Global Dairy Groups Urge Challenge of Canadian Dairy Policy

 |  By: Mike Opperman

Dairy organizations in the United States, Australia, the European Union, Mexico and New Zealand today issued a joint letter to their respective trade and agriculture officials, expressing indignation about Canada’s recent actions that affect trade policy.

The groups said Canada’s policies violate “international trade obligations, hold out the prospect of trade diversion with attendant global price-depressing impacts and are in conflict with the principles of free markets and fair and transparent trade.”

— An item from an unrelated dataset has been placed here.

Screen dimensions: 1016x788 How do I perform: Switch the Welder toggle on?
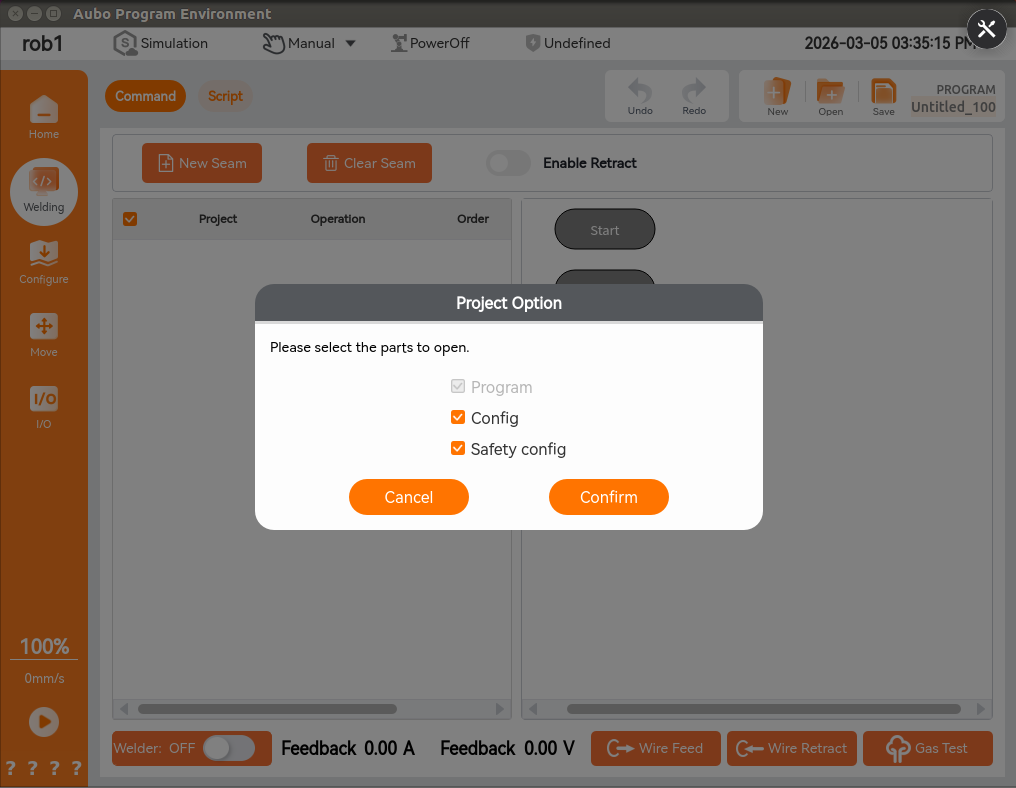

The U.S. groups, including the National Milk Producers Federation, the U.S. Dairy Export Council and the International Dairy Foods Association, oppose a Canadian Agreement in Principle recently concluded between Canada’s dairy producers and processors. The agreement, which is undergoing finalization and review in Canada, would provide an incentive to substitute Canadian dairy ingredients for imported dairy ingredients and would unfairly subsidize exports of Canadian dairy products. If ratified, the agreement would take effect November 1, 2016.

Earlier this month Sens. Tammy Baldwin (D., Wis.) and Chuck Schumer (D., N.Y.) sent a letter to U.S. Trade Representative Michael Froman and Ag Secretary Vilsack asking for an investigation of dairy import practices.

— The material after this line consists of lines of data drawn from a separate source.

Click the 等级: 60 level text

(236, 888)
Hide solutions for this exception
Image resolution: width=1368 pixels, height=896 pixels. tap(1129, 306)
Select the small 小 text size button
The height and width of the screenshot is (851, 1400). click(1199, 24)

In addition to the three U.S. organizations, the other dairy groups are the Australian Dairy Industry Council, the European Dairy Association, the European Whey Products Association, the European Association of Dairy Trade, Mexico National Chamber of Industrial Milk and the Dairy Companies Association of New Zealand. Each of the dairy organizations asked officials in their respective countries to initiate a WTO dispute settlement proceeding to challenge the agreement once its details are announced.

In the letter sent jointly to Froman and to other government trade officials, the dairy organizations stated that the Agreement in Principle would breach Canada’s trade obligations under the World Trade Organization (WTO) and the North American Free Trade Agreement (NAFTA). They said it also would undermine the intent of the pending Trans-Pacific Partnership (TPP) and the EU-Canada Comprehensive Economic and Trade Agreement (CETA).